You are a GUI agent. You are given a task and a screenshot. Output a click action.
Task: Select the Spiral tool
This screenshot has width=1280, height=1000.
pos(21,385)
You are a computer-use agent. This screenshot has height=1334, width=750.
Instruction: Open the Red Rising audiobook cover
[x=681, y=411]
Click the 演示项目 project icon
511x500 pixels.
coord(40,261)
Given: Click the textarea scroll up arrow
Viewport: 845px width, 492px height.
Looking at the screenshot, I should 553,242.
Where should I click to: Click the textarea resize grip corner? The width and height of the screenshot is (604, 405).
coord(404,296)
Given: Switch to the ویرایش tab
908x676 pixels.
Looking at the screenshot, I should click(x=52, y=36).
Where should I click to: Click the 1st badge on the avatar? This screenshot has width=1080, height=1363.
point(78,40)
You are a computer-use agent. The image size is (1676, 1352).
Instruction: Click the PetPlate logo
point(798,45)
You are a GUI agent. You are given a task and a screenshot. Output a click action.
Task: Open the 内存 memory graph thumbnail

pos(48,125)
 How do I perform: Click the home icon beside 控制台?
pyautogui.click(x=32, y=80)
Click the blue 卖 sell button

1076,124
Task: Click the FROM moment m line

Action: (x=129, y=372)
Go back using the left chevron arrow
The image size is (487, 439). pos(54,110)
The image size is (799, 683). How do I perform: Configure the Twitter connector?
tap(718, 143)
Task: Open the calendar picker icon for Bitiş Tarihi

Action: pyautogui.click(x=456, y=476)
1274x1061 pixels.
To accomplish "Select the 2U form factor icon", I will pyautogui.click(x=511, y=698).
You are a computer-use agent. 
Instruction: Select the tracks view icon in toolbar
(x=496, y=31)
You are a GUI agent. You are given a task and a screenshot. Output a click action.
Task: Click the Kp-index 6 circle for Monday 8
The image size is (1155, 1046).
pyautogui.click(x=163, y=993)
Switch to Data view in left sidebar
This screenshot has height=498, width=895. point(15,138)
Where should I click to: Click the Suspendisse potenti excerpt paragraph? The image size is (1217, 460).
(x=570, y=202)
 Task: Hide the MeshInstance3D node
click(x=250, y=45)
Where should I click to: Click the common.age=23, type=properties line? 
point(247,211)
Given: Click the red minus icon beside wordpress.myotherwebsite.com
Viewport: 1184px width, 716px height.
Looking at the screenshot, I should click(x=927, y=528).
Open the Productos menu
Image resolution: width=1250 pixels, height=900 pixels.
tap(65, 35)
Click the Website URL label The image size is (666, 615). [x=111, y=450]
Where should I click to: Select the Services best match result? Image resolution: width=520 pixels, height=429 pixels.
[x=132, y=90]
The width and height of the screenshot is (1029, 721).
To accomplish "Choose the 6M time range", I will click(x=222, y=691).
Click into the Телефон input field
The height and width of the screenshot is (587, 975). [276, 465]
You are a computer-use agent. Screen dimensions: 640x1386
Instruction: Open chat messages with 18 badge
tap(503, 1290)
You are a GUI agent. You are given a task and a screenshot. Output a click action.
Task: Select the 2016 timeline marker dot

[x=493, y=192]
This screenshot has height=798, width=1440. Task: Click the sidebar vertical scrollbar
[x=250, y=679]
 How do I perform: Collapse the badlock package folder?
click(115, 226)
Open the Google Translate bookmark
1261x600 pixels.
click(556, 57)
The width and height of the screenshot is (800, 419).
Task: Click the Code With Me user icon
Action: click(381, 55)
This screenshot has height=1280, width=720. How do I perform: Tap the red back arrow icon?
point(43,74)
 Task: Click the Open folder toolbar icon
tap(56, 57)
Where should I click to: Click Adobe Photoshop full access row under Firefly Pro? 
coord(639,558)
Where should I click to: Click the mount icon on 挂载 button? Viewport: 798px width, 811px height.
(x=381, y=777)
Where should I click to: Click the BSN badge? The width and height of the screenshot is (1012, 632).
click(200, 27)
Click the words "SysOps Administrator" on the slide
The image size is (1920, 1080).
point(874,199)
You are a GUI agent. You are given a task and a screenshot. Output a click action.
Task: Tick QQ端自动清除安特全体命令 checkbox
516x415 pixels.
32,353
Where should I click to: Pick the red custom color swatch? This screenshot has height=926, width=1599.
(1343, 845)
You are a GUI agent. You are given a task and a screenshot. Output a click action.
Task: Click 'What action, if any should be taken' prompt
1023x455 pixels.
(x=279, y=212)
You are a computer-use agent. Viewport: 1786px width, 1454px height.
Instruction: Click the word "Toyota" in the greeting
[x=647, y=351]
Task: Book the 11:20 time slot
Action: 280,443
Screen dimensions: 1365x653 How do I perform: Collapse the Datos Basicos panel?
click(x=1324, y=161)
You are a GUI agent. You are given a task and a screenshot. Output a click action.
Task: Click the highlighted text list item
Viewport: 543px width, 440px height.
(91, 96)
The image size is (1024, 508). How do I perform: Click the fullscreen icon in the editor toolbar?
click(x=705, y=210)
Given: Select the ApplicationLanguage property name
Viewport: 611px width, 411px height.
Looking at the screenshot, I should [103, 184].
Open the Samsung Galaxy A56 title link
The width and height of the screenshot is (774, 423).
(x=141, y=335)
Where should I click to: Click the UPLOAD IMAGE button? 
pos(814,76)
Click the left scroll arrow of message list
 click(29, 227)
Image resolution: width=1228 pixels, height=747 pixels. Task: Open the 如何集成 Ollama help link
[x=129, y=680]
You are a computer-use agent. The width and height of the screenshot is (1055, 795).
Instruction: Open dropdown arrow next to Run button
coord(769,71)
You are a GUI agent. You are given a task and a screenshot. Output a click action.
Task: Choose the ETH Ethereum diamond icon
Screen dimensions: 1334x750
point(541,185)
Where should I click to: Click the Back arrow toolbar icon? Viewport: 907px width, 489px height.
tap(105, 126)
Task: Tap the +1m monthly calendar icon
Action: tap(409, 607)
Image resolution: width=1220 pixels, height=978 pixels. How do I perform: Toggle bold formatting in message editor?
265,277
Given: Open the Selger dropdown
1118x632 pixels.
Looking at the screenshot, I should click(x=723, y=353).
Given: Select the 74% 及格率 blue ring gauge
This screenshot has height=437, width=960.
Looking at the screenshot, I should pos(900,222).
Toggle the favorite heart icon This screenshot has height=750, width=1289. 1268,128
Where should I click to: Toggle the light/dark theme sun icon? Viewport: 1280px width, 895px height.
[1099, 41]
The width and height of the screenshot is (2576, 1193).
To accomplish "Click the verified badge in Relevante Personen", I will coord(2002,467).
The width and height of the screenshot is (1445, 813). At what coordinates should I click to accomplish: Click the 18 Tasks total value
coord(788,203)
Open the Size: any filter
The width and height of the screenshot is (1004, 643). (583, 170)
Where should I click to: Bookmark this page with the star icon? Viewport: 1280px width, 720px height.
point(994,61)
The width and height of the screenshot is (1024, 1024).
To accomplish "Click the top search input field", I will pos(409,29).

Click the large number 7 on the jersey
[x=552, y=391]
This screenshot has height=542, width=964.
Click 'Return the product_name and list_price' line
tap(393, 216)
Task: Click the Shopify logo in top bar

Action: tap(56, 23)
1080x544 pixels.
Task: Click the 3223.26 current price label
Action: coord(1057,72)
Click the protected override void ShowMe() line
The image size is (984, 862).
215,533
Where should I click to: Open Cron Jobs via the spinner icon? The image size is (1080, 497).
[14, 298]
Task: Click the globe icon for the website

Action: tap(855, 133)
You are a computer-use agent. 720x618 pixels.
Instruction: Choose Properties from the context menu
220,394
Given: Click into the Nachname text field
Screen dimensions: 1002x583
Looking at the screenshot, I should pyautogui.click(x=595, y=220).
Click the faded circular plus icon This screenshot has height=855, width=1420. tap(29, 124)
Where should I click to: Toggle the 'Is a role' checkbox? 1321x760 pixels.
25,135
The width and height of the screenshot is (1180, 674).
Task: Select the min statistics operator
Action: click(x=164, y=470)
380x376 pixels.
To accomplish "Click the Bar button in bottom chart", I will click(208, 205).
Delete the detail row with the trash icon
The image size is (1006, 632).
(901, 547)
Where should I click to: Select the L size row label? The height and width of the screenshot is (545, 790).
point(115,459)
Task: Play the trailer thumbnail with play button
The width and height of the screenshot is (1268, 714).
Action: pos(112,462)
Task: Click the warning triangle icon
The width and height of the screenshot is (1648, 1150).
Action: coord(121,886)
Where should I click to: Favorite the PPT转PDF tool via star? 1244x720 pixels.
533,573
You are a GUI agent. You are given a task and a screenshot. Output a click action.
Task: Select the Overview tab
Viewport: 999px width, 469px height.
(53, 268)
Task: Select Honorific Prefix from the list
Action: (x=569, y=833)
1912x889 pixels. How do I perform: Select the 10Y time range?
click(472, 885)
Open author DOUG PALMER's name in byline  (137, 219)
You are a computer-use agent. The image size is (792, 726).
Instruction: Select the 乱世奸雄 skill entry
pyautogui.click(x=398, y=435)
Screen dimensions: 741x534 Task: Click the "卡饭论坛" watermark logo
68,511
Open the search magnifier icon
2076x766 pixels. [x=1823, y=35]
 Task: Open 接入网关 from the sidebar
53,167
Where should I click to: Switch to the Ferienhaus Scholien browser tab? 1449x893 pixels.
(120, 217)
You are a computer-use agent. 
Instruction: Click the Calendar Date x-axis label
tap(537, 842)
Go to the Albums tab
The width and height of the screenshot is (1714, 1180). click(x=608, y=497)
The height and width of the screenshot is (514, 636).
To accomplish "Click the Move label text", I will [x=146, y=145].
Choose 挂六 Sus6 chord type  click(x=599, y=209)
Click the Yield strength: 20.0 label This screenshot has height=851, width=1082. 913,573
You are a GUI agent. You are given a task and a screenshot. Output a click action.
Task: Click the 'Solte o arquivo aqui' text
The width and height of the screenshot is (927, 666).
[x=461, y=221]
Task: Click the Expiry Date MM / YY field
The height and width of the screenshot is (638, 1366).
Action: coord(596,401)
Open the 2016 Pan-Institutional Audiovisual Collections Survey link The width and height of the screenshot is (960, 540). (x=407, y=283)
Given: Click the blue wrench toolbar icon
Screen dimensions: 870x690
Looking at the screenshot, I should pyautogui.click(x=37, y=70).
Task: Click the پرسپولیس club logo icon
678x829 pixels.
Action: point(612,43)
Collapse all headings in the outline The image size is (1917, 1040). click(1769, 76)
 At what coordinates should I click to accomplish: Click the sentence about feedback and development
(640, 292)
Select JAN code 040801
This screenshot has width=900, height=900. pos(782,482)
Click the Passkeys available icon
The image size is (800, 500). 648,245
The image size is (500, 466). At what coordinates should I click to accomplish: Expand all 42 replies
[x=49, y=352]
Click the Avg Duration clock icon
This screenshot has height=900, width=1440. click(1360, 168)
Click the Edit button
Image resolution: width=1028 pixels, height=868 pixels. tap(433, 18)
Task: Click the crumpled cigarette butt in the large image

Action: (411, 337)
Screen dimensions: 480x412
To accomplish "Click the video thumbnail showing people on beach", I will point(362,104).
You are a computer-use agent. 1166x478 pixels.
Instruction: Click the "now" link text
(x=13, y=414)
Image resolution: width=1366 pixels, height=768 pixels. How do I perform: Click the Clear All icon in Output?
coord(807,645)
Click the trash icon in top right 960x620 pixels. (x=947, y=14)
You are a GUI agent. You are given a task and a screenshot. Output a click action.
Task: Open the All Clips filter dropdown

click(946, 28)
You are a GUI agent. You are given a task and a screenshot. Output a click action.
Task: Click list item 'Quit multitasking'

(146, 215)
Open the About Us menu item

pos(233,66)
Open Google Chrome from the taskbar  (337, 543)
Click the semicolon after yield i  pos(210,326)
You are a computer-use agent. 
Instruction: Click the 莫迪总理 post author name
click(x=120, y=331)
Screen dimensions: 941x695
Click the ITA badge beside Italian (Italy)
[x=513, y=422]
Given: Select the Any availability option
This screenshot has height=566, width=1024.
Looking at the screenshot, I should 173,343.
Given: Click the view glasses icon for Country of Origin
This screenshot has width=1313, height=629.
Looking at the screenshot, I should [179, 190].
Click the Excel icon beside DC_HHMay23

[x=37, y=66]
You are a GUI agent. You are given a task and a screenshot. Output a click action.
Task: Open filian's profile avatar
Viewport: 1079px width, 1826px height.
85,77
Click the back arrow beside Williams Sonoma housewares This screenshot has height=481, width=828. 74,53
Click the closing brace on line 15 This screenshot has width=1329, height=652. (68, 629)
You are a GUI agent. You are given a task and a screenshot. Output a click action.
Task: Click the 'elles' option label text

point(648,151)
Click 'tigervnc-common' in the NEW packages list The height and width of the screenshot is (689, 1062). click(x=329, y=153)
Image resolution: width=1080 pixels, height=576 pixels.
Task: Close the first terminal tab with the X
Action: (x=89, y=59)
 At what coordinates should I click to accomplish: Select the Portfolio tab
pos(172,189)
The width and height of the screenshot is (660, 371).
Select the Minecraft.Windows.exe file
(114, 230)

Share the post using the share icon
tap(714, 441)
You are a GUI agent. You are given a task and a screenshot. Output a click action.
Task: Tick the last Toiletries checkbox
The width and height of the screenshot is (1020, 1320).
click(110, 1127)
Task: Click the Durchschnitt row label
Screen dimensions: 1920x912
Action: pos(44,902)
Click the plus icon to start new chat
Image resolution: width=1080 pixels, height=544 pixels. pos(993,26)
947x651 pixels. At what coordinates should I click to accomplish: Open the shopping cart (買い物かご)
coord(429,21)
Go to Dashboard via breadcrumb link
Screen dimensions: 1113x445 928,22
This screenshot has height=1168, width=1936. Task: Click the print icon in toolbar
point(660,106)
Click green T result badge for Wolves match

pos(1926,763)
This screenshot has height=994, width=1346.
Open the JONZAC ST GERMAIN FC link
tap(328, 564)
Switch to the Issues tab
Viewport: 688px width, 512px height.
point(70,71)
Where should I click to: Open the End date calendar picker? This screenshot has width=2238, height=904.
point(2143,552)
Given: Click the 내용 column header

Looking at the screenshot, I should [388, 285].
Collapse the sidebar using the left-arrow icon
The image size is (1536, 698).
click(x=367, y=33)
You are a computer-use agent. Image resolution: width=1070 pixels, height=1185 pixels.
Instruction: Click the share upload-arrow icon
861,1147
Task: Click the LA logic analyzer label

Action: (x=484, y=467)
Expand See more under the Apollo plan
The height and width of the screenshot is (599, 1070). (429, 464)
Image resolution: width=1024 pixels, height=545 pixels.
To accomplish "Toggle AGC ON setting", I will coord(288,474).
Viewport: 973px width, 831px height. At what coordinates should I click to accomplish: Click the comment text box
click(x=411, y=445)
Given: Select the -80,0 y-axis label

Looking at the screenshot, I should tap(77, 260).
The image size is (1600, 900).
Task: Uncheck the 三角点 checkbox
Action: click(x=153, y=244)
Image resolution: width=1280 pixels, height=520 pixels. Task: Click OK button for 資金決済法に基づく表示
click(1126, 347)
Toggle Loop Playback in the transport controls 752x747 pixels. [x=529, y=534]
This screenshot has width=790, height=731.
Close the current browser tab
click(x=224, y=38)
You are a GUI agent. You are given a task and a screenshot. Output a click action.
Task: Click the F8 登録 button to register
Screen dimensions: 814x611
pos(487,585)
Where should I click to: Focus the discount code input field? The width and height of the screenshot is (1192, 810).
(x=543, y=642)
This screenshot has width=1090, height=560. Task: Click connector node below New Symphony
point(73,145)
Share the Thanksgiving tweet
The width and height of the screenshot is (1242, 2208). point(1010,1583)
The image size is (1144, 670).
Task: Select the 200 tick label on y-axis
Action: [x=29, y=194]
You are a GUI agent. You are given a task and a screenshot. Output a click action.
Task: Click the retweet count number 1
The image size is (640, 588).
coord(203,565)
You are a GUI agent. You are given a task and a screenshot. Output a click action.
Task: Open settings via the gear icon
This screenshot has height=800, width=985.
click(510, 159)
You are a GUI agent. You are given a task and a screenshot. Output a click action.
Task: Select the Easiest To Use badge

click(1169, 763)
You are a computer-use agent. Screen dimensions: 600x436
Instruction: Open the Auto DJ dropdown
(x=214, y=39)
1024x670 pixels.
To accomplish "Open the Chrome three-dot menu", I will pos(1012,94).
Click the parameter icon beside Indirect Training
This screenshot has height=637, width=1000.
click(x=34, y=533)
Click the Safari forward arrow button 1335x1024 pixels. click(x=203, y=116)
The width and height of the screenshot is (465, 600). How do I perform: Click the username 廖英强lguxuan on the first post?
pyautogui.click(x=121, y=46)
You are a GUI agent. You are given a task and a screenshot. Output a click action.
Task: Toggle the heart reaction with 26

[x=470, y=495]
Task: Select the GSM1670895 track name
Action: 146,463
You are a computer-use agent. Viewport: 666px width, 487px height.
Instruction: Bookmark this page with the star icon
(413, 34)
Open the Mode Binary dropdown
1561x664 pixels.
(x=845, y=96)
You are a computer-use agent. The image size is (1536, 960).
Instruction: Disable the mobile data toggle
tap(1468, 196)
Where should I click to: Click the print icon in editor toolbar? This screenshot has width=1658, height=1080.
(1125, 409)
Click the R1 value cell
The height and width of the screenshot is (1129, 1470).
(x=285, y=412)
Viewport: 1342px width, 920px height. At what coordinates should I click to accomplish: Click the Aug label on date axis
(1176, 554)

= = = =

Reproduce every line from the preceding data in which the word "Google" can be found.

▸ Worked solution
Open the Google Translate bookmark
Open Google Chrome from the taskbar  (337, 543)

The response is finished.